▶ [Information supplied]
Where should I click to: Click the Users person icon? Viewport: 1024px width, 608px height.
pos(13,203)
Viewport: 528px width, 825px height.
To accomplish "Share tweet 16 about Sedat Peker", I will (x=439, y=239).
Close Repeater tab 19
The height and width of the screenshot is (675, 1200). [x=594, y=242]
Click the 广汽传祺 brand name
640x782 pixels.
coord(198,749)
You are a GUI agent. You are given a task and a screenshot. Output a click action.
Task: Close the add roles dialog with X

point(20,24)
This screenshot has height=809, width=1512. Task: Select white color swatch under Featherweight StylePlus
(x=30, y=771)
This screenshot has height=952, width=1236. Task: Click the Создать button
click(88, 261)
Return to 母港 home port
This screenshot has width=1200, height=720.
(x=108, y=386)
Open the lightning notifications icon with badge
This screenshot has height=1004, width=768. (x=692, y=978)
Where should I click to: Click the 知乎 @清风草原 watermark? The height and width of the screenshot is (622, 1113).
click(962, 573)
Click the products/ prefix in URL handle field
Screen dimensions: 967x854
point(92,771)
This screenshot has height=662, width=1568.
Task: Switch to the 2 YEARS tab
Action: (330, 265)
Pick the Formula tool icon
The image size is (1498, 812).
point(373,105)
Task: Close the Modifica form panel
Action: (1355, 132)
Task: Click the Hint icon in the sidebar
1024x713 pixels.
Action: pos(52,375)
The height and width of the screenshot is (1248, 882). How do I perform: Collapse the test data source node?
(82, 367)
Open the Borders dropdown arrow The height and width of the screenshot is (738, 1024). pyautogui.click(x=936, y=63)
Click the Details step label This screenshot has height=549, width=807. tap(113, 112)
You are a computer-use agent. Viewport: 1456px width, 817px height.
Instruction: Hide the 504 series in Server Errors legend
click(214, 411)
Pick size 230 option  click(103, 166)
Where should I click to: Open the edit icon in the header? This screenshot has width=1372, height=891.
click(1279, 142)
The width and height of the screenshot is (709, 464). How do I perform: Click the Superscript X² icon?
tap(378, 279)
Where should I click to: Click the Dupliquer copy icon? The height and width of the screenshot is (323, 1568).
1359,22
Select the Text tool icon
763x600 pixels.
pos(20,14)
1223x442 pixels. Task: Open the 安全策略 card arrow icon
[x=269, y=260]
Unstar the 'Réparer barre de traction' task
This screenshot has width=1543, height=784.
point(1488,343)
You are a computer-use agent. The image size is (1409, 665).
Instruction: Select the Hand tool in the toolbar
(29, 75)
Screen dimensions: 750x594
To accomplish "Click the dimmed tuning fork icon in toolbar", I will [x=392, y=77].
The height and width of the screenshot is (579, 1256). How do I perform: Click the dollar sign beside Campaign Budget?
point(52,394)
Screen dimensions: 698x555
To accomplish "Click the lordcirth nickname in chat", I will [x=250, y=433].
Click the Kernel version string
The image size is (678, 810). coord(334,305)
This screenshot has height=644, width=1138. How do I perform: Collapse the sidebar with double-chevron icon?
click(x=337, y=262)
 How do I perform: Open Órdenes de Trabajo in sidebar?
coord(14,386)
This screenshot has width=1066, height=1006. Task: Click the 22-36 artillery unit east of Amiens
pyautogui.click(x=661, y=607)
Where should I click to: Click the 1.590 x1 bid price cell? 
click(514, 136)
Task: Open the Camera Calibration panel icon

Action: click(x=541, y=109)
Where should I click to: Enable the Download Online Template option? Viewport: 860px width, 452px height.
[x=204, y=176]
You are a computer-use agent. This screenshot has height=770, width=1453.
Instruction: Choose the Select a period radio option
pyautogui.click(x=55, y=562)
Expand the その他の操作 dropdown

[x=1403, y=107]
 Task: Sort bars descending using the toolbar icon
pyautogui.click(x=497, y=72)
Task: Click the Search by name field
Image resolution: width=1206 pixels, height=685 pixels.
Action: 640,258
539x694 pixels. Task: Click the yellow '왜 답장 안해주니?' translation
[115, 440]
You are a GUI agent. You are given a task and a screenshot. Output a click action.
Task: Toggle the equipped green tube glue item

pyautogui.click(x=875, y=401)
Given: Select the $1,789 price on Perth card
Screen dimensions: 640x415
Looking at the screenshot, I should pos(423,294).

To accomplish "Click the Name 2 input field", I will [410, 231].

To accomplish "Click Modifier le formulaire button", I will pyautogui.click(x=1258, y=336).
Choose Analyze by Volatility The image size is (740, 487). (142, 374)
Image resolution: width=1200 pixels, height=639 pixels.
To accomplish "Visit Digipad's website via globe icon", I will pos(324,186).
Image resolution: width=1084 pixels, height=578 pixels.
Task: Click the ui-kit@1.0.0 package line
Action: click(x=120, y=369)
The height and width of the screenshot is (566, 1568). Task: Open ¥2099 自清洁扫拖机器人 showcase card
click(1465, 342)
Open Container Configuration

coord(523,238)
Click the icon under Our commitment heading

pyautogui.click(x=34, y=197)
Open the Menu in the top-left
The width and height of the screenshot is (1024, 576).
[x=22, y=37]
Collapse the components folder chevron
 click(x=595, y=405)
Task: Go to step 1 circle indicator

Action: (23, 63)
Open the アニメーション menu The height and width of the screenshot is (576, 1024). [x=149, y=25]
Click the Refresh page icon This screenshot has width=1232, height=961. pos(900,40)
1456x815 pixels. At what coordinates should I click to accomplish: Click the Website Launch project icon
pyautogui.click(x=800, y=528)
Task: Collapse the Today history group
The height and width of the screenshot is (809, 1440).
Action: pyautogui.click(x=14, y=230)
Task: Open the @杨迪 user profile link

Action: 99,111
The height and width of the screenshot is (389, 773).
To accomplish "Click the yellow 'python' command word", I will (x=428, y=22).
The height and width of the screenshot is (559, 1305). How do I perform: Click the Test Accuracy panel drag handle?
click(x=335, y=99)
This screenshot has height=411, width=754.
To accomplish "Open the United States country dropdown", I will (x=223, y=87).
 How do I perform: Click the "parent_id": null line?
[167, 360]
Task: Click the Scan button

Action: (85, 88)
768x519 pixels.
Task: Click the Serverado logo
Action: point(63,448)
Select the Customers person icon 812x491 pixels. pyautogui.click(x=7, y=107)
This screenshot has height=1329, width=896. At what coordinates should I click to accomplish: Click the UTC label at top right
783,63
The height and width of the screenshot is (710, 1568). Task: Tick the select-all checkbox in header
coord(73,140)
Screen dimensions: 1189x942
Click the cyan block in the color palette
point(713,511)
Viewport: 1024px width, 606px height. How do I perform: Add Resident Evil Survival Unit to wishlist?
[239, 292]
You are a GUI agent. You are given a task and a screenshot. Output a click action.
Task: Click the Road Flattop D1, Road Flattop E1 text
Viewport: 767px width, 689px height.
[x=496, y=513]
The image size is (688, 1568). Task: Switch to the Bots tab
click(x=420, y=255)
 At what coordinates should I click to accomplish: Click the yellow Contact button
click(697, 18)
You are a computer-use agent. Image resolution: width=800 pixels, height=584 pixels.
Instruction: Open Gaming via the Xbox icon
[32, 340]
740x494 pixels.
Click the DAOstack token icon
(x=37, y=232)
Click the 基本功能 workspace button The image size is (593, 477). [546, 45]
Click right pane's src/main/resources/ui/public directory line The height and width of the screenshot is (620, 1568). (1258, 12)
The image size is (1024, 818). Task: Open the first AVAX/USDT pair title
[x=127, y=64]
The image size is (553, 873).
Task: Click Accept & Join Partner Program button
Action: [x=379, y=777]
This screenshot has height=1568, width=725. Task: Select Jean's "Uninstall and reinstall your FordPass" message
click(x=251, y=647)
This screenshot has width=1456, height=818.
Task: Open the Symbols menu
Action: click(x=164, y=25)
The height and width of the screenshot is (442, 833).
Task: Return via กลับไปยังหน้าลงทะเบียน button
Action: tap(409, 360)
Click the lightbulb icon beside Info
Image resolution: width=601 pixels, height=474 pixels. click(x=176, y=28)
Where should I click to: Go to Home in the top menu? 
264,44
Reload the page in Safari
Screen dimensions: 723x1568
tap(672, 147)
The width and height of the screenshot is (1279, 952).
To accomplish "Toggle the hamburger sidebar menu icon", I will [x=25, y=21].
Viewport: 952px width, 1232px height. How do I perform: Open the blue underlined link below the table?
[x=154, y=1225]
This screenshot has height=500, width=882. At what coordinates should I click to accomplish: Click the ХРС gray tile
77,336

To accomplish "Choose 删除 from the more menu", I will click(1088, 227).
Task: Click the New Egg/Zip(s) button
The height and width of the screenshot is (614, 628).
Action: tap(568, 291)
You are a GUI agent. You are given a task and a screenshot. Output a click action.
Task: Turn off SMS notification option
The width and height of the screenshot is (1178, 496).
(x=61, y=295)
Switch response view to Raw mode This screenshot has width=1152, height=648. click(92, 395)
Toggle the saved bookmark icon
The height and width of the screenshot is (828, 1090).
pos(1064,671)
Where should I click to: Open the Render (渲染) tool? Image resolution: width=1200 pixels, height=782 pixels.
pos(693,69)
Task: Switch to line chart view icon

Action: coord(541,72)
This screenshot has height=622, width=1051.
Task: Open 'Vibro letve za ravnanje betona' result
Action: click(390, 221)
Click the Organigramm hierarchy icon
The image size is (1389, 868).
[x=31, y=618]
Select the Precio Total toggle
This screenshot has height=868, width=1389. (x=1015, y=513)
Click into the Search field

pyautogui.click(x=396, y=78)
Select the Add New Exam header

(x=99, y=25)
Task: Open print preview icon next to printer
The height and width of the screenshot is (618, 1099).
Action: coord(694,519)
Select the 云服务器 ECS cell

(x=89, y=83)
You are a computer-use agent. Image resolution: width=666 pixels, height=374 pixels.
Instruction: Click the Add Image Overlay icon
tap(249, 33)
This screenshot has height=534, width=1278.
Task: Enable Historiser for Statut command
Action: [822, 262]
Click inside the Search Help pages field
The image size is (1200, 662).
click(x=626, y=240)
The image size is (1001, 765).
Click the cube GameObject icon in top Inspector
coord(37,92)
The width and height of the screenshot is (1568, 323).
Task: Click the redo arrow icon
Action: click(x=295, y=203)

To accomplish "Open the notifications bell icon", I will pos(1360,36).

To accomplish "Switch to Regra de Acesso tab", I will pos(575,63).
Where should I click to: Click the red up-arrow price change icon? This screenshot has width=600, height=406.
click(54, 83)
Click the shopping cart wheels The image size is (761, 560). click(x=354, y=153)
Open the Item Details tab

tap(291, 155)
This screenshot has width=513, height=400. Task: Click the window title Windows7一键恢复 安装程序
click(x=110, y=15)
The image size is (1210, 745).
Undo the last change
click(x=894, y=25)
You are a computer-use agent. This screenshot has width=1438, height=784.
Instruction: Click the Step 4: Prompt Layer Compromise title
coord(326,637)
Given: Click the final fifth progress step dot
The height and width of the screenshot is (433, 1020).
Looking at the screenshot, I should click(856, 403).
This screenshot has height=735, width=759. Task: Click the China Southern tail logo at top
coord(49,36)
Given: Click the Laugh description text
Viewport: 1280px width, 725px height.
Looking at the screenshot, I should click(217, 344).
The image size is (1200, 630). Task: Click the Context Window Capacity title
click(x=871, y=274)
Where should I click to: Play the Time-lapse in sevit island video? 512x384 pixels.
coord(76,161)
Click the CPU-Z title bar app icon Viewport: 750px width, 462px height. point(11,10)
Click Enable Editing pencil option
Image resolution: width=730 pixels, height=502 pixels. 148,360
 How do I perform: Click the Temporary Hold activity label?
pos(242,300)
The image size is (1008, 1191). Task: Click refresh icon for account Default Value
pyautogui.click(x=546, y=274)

▶ [What is required] Where a line in the material above holds "Pick", copy that line.

▶ [The completed task]
Pick the Formula tool icon
Pick size 230 option  click(103, 166)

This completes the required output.